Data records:
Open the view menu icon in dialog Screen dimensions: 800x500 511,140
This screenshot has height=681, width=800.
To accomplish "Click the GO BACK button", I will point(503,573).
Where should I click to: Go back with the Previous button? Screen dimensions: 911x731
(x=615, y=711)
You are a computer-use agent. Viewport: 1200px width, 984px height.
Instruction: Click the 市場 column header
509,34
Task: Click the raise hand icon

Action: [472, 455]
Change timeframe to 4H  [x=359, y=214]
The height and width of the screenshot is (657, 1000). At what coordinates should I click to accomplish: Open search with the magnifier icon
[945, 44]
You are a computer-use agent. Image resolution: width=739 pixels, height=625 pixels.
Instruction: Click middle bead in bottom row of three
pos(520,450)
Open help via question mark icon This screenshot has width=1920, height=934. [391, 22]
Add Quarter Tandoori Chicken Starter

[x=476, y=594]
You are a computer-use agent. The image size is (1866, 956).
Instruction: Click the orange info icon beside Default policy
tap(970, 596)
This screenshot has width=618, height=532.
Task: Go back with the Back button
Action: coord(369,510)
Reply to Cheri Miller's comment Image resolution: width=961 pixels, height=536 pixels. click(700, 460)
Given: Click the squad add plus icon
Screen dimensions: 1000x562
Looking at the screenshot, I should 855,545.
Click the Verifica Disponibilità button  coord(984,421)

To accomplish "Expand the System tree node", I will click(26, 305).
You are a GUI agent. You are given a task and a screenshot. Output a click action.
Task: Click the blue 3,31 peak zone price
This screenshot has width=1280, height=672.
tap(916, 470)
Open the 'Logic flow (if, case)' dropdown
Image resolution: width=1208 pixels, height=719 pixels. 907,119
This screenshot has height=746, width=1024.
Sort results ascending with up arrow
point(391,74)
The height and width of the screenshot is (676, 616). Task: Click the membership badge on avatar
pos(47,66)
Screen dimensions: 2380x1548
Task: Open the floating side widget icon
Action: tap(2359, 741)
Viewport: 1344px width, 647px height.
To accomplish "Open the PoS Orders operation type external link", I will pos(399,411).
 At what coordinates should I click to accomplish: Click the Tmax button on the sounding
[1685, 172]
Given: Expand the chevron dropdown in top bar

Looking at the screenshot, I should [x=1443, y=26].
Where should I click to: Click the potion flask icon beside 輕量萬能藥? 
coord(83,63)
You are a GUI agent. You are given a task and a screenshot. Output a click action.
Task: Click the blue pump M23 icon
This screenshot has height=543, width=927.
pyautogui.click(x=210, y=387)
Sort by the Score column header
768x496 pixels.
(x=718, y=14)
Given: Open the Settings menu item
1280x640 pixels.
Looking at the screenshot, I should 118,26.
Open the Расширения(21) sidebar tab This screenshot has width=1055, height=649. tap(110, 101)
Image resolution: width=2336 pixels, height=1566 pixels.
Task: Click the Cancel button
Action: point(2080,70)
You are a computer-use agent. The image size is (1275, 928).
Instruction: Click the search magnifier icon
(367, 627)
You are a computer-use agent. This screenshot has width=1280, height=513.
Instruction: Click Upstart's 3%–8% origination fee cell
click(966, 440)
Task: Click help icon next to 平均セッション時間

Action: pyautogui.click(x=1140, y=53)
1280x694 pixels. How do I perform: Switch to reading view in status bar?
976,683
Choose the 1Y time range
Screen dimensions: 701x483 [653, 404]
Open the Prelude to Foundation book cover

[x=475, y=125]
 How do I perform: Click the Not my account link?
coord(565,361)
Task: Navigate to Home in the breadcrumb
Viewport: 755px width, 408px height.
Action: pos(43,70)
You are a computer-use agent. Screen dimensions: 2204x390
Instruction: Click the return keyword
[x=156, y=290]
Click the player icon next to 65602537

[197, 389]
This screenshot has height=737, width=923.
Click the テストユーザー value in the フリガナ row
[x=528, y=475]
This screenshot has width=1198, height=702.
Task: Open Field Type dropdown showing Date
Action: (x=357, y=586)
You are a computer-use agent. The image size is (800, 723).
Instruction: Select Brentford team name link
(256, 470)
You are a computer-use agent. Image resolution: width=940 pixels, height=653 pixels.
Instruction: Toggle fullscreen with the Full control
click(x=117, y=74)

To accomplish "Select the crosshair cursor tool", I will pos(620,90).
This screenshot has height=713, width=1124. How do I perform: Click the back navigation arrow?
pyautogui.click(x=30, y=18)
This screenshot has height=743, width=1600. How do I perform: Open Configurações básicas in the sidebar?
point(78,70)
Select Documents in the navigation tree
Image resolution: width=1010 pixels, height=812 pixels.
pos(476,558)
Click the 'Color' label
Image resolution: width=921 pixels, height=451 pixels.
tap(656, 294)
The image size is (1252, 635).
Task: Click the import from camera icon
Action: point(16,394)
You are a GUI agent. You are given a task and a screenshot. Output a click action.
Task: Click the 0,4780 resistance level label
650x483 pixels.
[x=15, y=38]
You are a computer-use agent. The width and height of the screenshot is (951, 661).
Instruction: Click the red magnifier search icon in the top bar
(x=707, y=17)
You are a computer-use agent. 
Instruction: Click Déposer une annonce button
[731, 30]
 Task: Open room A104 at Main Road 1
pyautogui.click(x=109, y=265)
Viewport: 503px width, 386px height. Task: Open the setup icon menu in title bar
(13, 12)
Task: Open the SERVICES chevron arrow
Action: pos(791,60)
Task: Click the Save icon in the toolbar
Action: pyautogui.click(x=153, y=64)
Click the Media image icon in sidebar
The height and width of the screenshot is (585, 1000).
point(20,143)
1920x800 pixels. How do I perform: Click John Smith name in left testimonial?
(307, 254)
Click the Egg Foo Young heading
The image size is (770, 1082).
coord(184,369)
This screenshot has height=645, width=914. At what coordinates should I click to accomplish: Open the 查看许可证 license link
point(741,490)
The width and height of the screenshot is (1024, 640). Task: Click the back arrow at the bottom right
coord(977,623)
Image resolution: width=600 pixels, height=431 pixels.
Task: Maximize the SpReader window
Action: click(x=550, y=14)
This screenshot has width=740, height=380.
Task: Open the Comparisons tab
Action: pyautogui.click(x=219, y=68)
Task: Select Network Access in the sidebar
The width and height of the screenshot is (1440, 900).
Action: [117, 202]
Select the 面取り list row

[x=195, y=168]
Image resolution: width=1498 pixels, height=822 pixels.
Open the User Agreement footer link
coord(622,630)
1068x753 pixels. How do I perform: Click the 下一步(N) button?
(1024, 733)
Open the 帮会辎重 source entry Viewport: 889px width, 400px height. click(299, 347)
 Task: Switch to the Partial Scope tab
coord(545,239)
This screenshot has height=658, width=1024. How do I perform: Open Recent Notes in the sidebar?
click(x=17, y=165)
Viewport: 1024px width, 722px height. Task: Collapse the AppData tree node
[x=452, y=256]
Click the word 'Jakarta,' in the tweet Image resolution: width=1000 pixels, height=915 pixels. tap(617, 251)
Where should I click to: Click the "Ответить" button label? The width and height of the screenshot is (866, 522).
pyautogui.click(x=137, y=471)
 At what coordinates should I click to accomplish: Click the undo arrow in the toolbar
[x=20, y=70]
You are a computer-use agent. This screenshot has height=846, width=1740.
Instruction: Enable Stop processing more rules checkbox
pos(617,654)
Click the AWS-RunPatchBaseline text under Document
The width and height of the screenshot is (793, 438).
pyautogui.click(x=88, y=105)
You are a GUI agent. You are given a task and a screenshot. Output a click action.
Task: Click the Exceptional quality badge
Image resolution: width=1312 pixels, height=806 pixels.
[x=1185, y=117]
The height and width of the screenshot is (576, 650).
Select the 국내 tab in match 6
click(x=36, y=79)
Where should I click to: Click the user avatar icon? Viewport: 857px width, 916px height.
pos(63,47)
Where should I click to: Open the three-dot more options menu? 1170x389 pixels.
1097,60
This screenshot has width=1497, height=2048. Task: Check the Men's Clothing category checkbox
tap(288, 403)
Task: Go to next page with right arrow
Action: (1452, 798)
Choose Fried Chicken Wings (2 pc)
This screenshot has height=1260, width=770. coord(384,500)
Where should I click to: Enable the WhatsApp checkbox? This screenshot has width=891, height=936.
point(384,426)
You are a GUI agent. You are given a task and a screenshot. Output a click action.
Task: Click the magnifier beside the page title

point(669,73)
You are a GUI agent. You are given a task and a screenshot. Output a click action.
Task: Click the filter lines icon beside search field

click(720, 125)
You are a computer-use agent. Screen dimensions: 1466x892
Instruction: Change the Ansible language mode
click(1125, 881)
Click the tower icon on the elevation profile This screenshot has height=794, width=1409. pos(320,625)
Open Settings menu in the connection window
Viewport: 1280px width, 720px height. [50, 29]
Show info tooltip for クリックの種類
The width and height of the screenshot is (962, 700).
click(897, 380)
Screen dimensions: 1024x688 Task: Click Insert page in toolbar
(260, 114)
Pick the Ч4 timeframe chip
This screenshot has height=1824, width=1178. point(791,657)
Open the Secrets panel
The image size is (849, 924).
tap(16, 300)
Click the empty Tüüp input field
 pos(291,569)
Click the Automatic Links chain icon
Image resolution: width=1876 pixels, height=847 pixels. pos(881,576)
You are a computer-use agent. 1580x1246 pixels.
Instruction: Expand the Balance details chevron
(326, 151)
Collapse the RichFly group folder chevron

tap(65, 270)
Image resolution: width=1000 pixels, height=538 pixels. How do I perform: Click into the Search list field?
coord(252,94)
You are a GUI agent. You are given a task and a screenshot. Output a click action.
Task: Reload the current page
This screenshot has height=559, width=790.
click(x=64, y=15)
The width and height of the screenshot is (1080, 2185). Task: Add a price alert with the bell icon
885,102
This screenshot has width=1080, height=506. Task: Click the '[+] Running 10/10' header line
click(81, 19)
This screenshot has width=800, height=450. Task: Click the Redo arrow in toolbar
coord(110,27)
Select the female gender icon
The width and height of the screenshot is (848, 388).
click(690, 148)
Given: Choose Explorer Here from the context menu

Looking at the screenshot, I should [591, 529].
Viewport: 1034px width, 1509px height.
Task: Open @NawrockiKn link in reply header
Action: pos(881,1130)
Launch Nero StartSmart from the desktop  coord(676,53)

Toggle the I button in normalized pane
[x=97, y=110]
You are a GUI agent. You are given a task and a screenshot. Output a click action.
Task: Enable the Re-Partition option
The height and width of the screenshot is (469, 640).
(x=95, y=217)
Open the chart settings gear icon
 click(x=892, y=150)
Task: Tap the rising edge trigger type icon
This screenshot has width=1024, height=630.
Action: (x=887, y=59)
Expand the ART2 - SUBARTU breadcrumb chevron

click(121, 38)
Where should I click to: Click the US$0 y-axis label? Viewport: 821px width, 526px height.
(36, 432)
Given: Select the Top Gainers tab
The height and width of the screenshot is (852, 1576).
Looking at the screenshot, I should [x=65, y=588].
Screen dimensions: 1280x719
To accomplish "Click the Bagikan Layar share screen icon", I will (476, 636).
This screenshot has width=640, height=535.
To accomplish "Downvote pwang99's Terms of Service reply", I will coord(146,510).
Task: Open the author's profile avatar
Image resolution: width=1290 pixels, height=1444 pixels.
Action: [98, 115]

◆ What is required ◆
Look above for the line holding "Open the 'Logic flow (if, case)' dropdown" and the line holding "Viewport: 1344px width, 647px height.". Retype both, and every line between them, word for word and nothing else.

◆ Output of the task ◆
Open the 'Logic flow (if, case)' dropdown
Image resolution: width=1208 pixels, height=719 pixels. 907,119
This screenshot has height=746, width=1024.
Sort results ascending with up arrow
point(391,74)
The height and width of the screenshot is (676, 616). Task: Click the membership badge on avatar
pos(47,66)
Screen dimensions: 2380x1548
Task: Open the floating side widget icon
Action: tap(2359, 741)
Viewport: 1344px width, 647px height.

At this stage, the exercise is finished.